The other problem is that insurers frequently balk at paying for the psychological treatment. "They say if it’s emotionally related they won’t pay for that," he explains. "They say they’ll pay for the physical treatment."
Bryn Mawr deals with those funding issues by seeking other sources to pay for the psychological and stress management services. For instance, a local office of vocational rehabilitation might kick in some funding if a patient is looking for work and might be able to return to work, Burkett says.
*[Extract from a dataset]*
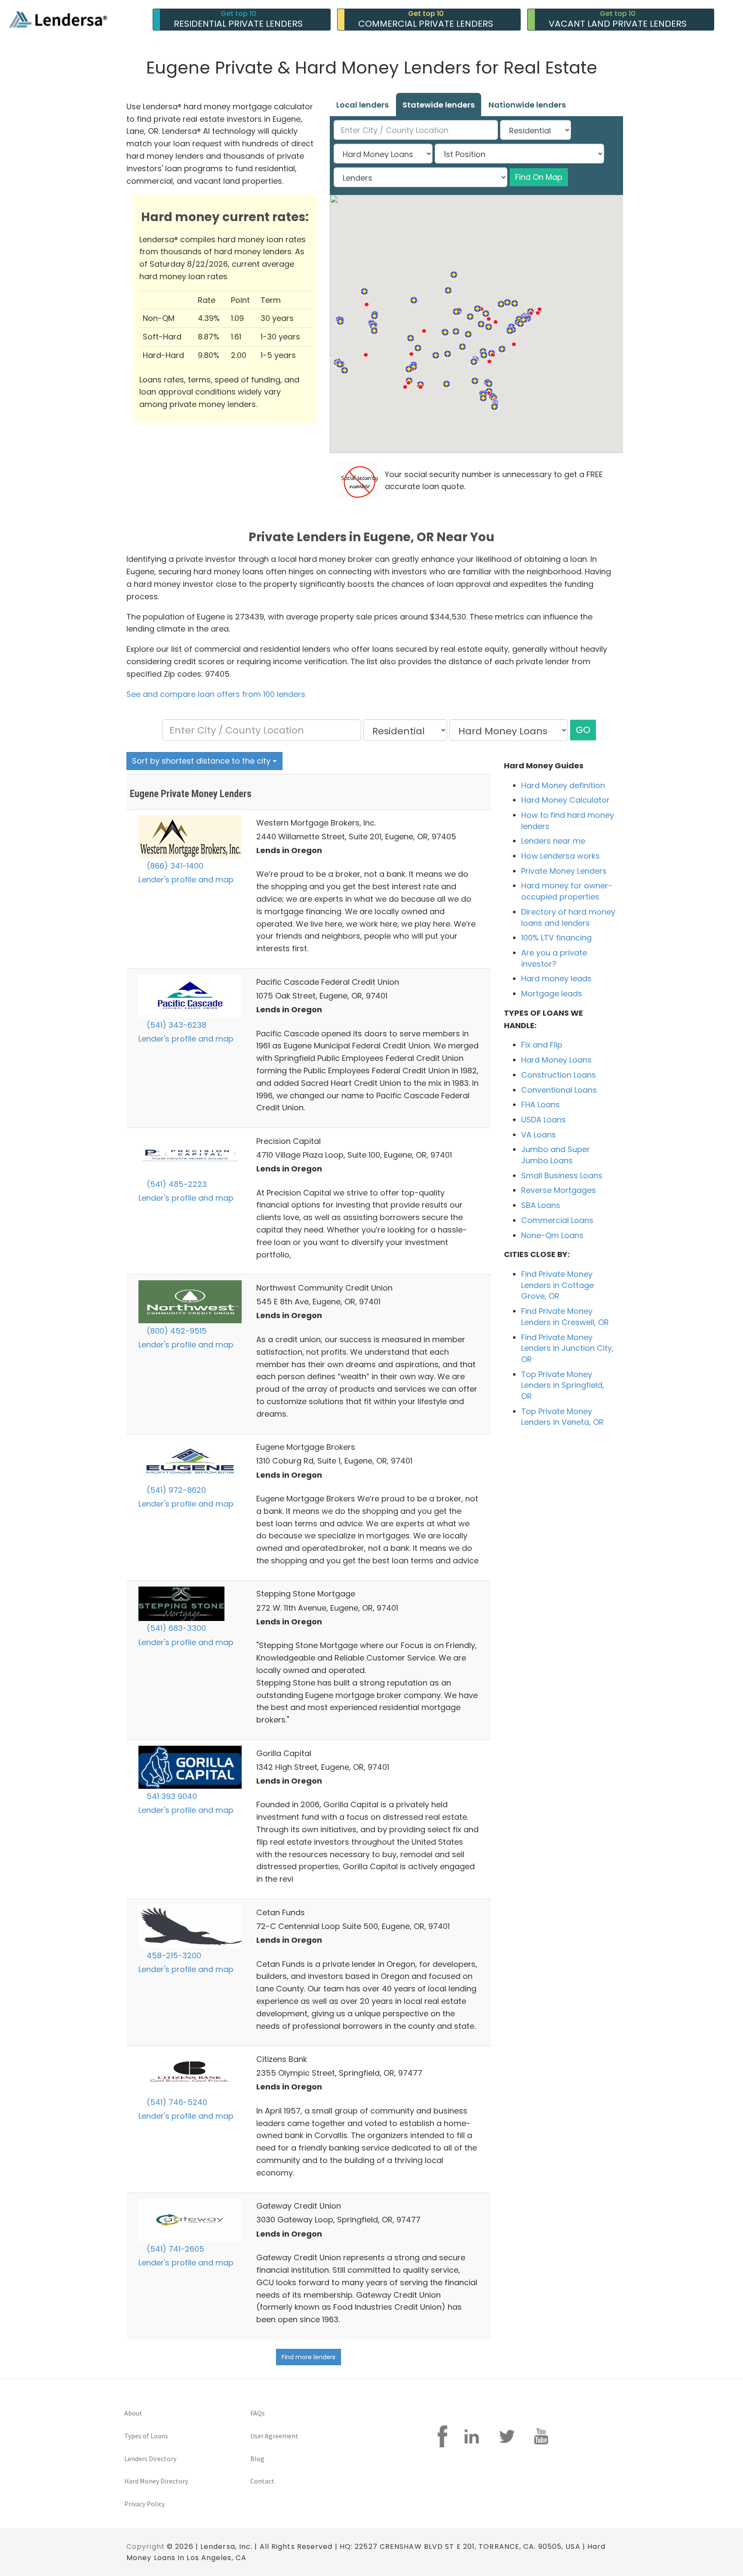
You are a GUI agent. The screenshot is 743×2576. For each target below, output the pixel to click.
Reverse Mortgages (558, 1190)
Workers’ comp not yet convinced
A fibromyalgia program also is a tough sell to workers’ compensation plans, which are not comfortable with paying for a condition that might not have been triggered by a patient’s work-related injury. Bryn Mawr has received some workers’ compensation cases after a person’s low-back or other injury isn’t resolved and escalates into a sleeping disorder and chronic pain, and the worker still can’t return to the job.
"The workers’ compensation arena feels like they’re responsible for your low-back injury and only what relates to the injury site," Burkett says. "They won’t pay for the psychology stuff or medications to help you sleep."
Rehabilitation facilities will have to work with payers and modify their fibromyalgia programs to increase insurance coverage, Kraus suggests. Providers have to give patients their best treatment within the parameters of what they can provide and what’s reimbursed, he adds.